:: Supplied text ::
This lesson is in the early stages of development (Alpha version)

Navigating and Editing Files

Overview

Teaching: 4h min
Exercises: 30m min
Questions
  • How can I move around on the computer/vm?

  • How can I see what files and directories I have?

  • How can I specify the location of a file or directory on the computer/vm?

  • How can I specify the location of a file or directory in a bucket?

Objectives
  • Translate an absolute path into a relative path and vice versa.

  • Construct absolute and relative paths that identify specific files and directories.

  • Use options and arguments to change the behaviour of a shell command.

  • Demonstrate the use of tab completion and explain its advantages.

The Filesystem

The part of the operating system responsible for managing files and directories is called the file system. It organizes our data into files, which hold information, and directories (also called ‘folders’), which hold files or other directories.

Several commands are frequently used to create, inspect, rename, and delete files and directories. To start exploring them, we’ll go to our open shell window.

First, let’s find out where we are by running a command called pwd (which stands for ‘print working directory’). Directories are like places — at any time while we are using the shell, we are in exactly one place called our current working directory. Commands mostly read and write files in the current working directory, i.e. ‘here’, so knowing where you are before running a command is important. pwd shows you where you are:

$ pwd

Here, the response may be different on different computers. Often a session begins in the users home directory.

To understand what a file system is, let’s have a look at how the file system as a whole is organized. For the sake of this example, we’ll be illustrating a portion of the file system on our workshop VM. After this illustration, you’ll be learning commands to explore your own filesystem, which will be constructed in a similar way, but not be exactly identical.
:::
:: Supplied material ::
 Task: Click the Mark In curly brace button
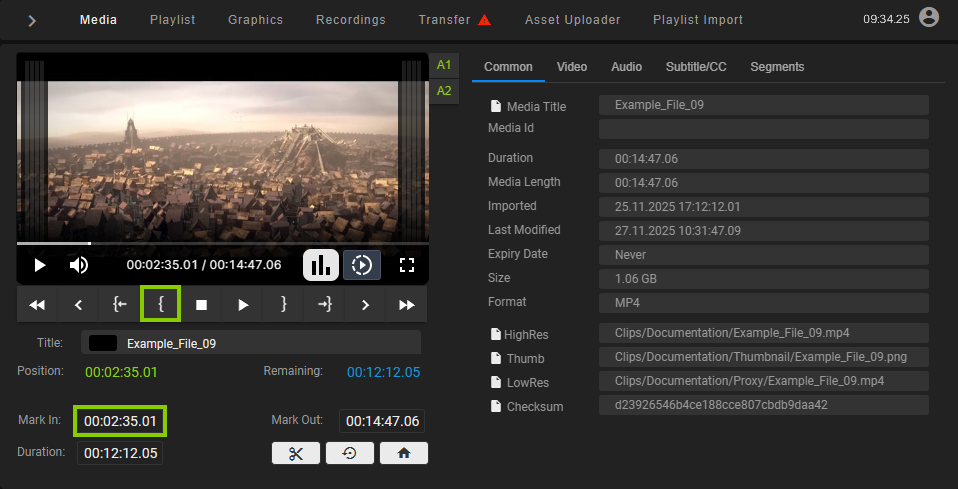161,304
:::
__Your task__: Can you continue the lesson on navigating and editing files from the point where it stops above?

__Answer to this task__:
On the workshop VM, part of the filesystem looks like this:

$ tree -L 2 /data/RNA/
/data/RNA/
├── bulk
│   ├── airway_raw_counts.csv.gz
│   └── airway_sample_metadata.csv
└── single_cell
    └── README

Another way to diagram the filesystem is like this. The root directory is always named /.

Simple File system

Relative Paths

/ : root directory

Absolute Path : a path that starts from the root of the file system. Any path that starts with / is an absolute path.

Relative Path : a path that starts from current location or any location other than the root.

. : current working directory

cd /data/alignment/references/
ls ./GRCh38_1000genomes/

.. : one level up directory, also known as the parent directory of the current directory

ls -F ../
ls -F ../combined
ls -a

~ : user’s home directory

ls -F ~/

cd : a command to change your current working directory

- : previous directory. The dash is interpreted as the last directory that the user was in.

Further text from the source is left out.